The National Mathematical Modeling Competition for College Students was founded in 1992 and held once a year. It has become the largest basic subject competition in domestic universities and the largest mathematical modeling competition in the world. In 20 18, 1449 colleges/campuses and 42 128 teams (38,573 undergraduate teams and 3,555 junior college teams) from 34 provinces/cities/regions (including Hongkong, Macau and Taiwan Province) and the United States and Singapore signed up for the competition.
General rules:
The National Mathematical Modeling Competition for College Students (hereinafter referred to as the Competition) is a mass scientific and technological activity for college students nationwide sponsored by the China Society of Industrial and Applied Mathematics.

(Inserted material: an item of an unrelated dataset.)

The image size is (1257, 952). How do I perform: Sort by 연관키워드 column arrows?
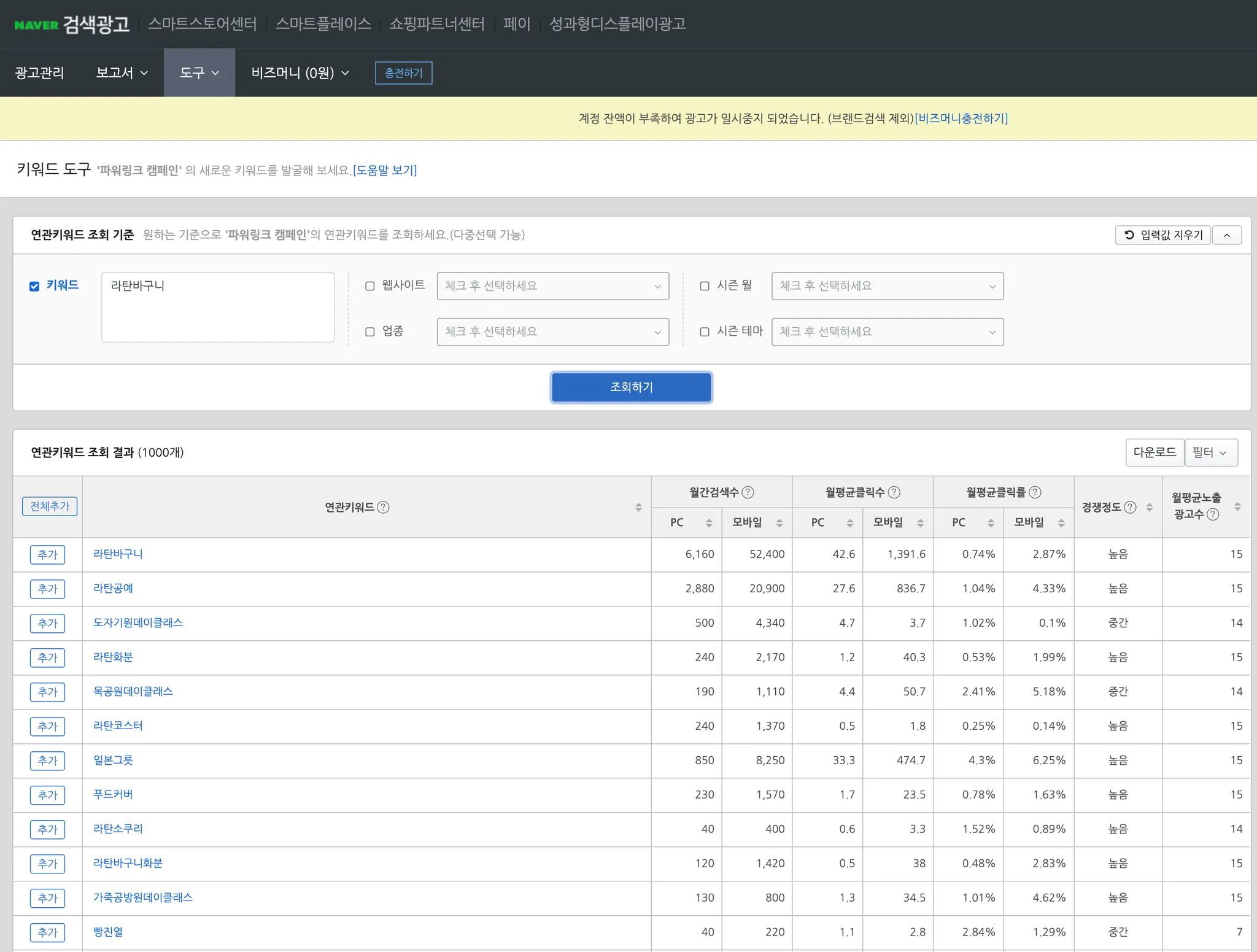click(638, 507)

Its purpose is to stimulate students' enthusiasm for learning mathematics, improve their comprehensive ability to use computer technology to build mathematical models and solve practical problems, encourage students to actively participate in extracurricular scientific and technological activities, broaden their knowledge, cultivate innovative spirit and cooperative consciousness, and promote the reform of college mathematics teaching system, teaching content and teaching methods.
Competition content:
Competition topics generally come from practical problems that have been properly simplified in engineering technology and management science. Participants are not required to master in-depth professional knowledge in advance, but only need to have studied mathematics courses in colleges and universities. The topic has great flexibility, allowing participants to exert their creative ability.
Participants should complete a paper (that is, an answer sheet) including the hypothesis of the model, the establishment and solution, the design and computer realization of the calculation method, the analysis and test of the results, and the improvement of the model. Competition awards are based on the rationality of assumptions, the creativity of modeling, the correctness of results and the clarity of text expression.